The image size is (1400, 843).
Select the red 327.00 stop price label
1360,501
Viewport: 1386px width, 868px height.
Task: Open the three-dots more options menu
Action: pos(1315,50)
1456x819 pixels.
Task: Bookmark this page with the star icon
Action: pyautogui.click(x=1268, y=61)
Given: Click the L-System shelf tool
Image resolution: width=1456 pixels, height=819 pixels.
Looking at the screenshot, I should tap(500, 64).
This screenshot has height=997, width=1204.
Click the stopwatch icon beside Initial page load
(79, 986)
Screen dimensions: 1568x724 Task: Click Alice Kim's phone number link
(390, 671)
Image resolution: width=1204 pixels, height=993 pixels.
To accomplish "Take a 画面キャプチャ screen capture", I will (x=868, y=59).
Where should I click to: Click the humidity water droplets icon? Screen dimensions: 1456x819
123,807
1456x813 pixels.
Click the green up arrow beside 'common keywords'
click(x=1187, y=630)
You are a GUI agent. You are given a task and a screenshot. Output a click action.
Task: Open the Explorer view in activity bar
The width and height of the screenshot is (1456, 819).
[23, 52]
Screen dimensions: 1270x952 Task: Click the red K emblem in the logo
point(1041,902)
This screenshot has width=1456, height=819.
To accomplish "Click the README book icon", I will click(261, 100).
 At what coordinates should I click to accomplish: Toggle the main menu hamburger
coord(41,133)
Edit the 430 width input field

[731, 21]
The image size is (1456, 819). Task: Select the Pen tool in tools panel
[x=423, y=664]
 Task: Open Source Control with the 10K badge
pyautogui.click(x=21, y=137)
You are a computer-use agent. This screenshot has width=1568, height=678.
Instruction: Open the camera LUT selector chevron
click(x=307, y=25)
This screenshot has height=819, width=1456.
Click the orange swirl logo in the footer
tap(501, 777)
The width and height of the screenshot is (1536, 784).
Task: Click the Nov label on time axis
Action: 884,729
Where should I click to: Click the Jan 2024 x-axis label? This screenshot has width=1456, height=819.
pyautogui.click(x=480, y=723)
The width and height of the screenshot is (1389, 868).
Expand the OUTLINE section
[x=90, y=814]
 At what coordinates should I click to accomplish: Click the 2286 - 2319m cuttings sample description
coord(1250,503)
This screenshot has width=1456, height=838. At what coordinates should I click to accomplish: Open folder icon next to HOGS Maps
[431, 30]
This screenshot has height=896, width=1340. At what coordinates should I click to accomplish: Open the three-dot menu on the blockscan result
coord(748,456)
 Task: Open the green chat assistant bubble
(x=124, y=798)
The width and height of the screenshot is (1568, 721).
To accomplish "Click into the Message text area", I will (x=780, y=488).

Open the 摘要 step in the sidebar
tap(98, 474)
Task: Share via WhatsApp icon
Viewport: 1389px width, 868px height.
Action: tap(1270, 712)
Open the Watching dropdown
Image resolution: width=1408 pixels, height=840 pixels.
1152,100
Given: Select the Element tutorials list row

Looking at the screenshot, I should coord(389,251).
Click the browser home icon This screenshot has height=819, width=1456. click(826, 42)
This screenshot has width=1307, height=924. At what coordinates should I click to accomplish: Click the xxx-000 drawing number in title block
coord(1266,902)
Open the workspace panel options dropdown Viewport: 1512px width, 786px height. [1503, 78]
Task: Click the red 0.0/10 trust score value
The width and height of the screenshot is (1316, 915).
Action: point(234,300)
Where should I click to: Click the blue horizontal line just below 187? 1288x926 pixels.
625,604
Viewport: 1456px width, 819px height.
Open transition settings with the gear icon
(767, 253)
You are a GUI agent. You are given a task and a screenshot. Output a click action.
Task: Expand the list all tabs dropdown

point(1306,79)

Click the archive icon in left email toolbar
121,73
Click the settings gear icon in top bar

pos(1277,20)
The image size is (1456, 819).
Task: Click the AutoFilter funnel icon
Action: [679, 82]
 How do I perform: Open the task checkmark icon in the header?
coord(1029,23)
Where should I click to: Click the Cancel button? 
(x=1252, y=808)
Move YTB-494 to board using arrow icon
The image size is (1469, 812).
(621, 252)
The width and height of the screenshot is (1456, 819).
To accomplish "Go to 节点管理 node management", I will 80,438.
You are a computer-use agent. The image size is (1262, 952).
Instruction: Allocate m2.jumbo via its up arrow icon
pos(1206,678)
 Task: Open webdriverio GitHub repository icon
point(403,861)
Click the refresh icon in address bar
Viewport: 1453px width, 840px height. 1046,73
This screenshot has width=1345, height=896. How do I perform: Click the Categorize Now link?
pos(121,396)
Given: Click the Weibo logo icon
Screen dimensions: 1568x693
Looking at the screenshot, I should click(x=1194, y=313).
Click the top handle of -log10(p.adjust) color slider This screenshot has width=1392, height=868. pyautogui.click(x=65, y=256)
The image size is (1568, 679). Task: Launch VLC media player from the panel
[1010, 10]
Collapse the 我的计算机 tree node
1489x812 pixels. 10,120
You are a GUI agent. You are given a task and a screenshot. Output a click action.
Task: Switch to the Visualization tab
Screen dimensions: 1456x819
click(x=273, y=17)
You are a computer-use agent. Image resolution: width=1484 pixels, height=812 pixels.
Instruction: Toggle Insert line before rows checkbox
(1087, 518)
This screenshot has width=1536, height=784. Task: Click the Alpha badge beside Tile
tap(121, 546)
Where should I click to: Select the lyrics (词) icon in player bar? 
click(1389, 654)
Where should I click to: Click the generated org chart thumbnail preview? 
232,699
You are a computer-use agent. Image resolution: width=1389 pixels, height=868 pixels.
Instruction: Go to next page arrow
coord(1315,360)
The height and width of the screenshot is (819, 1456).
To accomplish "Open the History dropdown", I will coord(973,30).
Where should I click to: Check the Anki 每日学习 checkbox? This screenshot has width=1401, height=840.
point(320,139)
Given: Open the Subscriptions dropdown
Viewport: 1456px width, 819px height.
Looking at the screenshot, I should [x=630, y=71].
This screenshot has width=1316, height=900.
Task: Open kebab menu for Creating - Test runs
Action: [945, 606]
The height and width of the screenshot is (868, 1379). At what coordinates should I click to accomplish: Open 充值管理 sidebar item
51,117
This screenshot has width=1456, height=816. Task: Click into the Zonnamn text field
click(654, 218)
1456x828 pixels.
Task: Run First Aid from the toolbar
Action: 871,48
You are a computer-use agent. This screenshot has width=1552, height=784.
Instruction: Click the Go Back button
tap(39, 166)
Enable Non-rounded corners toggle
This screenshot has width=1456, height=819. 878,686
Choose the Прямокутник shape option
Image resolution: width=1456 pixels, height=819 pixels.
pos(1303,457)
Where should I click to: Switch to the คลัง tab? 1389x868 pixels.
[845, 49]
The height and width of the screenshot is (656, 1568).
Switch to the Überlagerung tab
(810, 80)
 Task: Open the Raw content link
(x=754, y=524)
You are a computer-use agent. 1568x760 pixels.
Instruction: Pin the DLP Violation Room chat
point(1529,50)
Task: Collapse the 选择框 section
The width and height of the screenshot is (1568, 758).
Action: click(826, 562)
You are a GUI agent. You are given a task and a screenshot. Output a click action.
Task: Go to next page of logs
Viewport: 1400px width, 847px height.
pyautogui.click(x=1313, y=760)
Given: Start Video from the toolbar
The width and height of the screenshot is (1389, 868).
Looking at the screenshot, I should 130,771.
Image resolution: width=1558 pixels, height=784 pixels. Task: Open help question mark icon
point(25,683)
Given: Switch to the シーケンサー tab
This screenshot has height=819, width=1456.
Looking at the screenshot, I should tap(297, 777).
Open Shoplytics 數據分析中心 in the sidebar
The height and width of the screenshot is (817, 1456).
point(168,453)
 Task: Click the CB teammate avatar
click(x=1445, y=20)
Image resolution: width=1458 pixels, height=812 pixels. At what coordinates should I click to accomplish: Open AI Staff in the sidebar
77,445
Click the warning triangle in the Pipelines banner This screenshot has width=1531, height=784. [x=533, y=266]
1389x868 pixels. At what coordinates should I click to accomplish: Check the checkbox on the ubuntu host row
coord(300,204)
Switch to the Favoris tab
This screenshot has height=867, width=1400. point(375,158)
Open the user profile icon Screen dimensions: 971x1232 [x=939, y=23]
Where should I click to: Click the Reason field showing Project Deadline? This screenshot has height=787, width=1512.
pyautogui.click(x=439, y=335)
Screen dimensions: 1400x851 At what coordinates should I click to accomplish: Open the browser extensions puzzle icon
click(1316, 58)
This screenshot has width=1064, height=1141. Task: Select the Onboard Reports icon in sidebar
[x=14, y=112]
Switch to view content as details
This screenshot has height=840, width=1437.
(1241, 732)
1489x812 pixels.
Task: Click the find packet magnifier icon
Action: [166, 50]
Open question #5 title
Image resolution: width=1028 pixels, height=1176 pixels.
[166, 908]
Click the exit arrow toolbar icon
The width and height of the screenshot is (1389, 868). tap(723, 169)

——

— THE PROBLEM —
For the listing above, give the number of lines in which the string "computer" occurs, and nothing else.

— REPLY —
6